Thursday, November 19, 2015

2.5 How to Manually purge data.

How to Manually purge data.

Manually purging deleted data consists of the following series of steps:

  1. Determine the point in time to which you want to purge deleted data.

  1. Set the Ancient History Mark (AHM) to this point in time using one of the following SQL functions (described in the SQL Reference Manual):

  • SET_AHM_TIME() sets the AHM to the epoch that includes the specified TIMESTAMP value on the initiator node.
     
  • SET_AHM_EPOCH() sets the AHM to the specified epoch.
     
  • GET_AHM_TIME() returns a TIMESTAMP value representing the AHM.
     
  • GET_AHM_EPOCH() returns the number of the epoch in which the AHM is located.
     
  • MAKE_AHM_NOW() sets the AHM to the greatest allowable value (now), and lets you drop pre-existing projections. This purges all deleted data.

What is AHM?
AHM stands for Ancient History Mark.
AHM the epoch prior to which historical data can be purged from physical storage. 
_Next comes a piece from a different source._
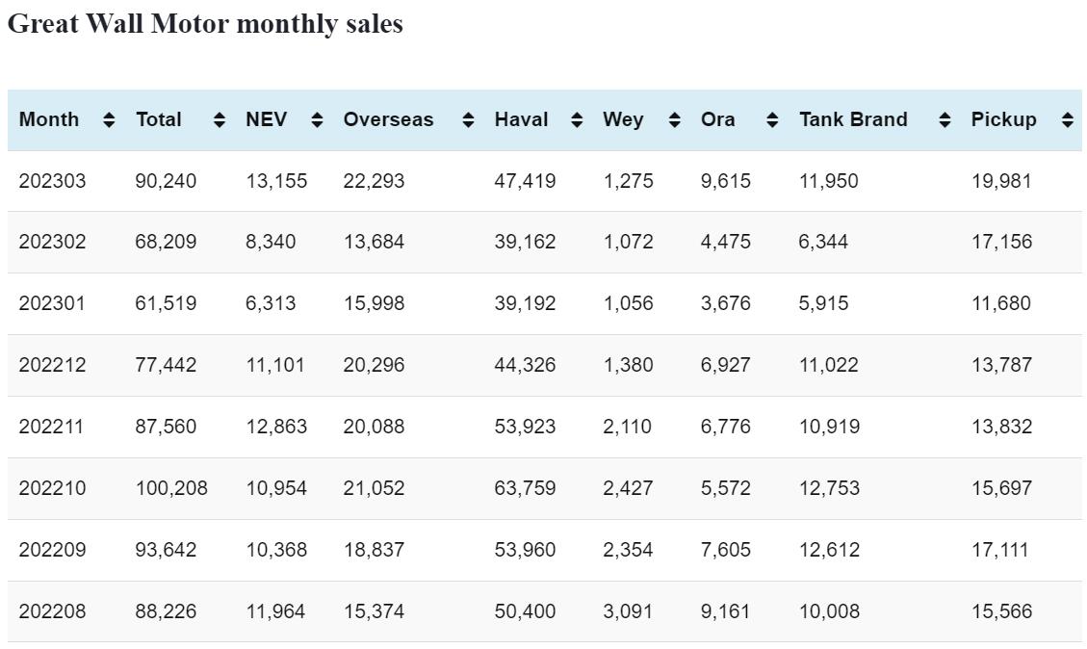Click Pickup value 19,981

click(x=1000, y=181)
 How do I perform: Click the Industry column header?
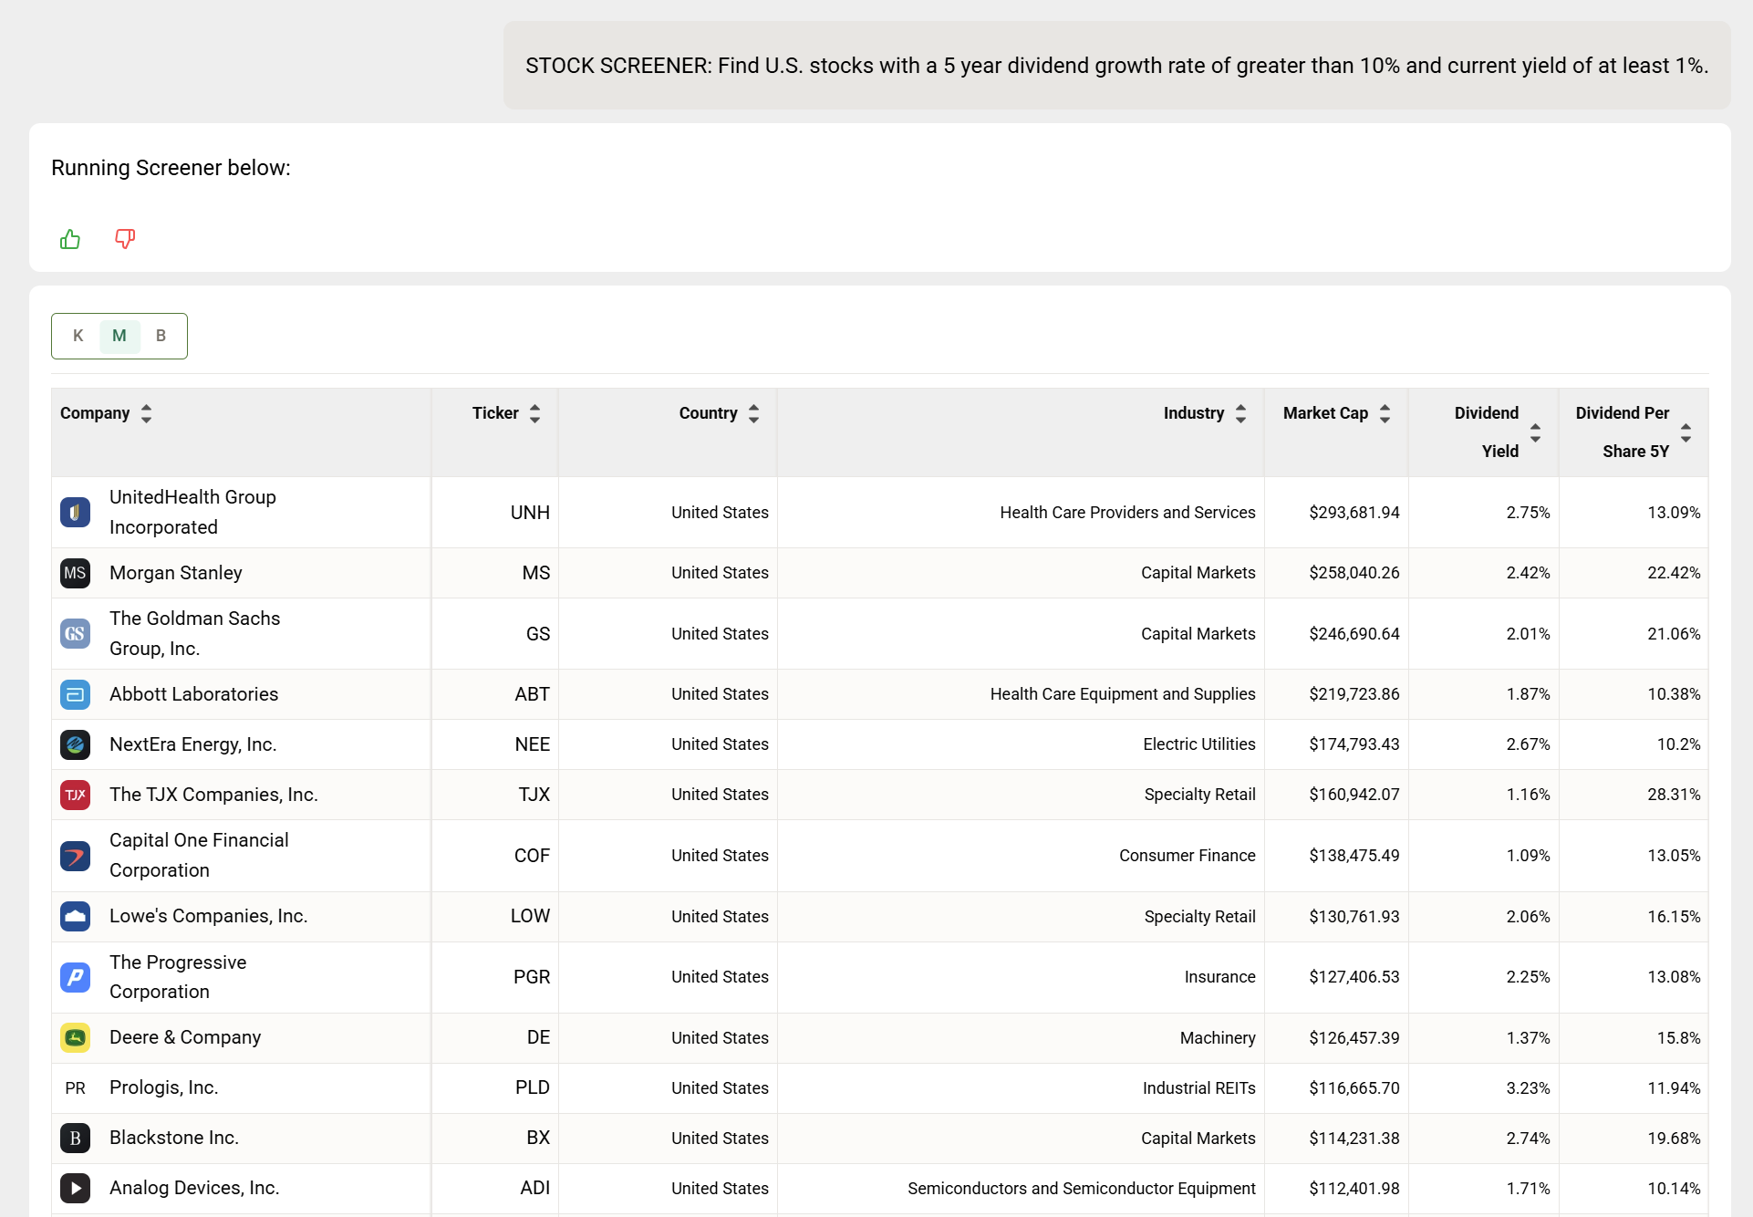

When you use SET_AHM_TIME or GET_AHM_TIME, keep in mind that the timestamp you specify is mapped to an epoch, which has (by default) a three-minute granularity. Thus, if you specify an AHM time of '2008-01-01 00:00:00.00' the resulting purge could permanently remove as much as the first three minutes of 2008, or could fail to remove the last three minutes of 2007.

  1. Manually initiate a purge using one of the following SQL functions:

  1. The Tuple Mover performs a mergeout operation to purge the data.


Following are the important functions.
Note that all are functions and we need to execute them using SELECT.

SET_AHM_TIME()
Sets the Ancient History Mark (AHM) to the epoch corresponding to the specified time on the initiator node. This function allows historical data up to and including the AHM epoch to be purged from physical storage.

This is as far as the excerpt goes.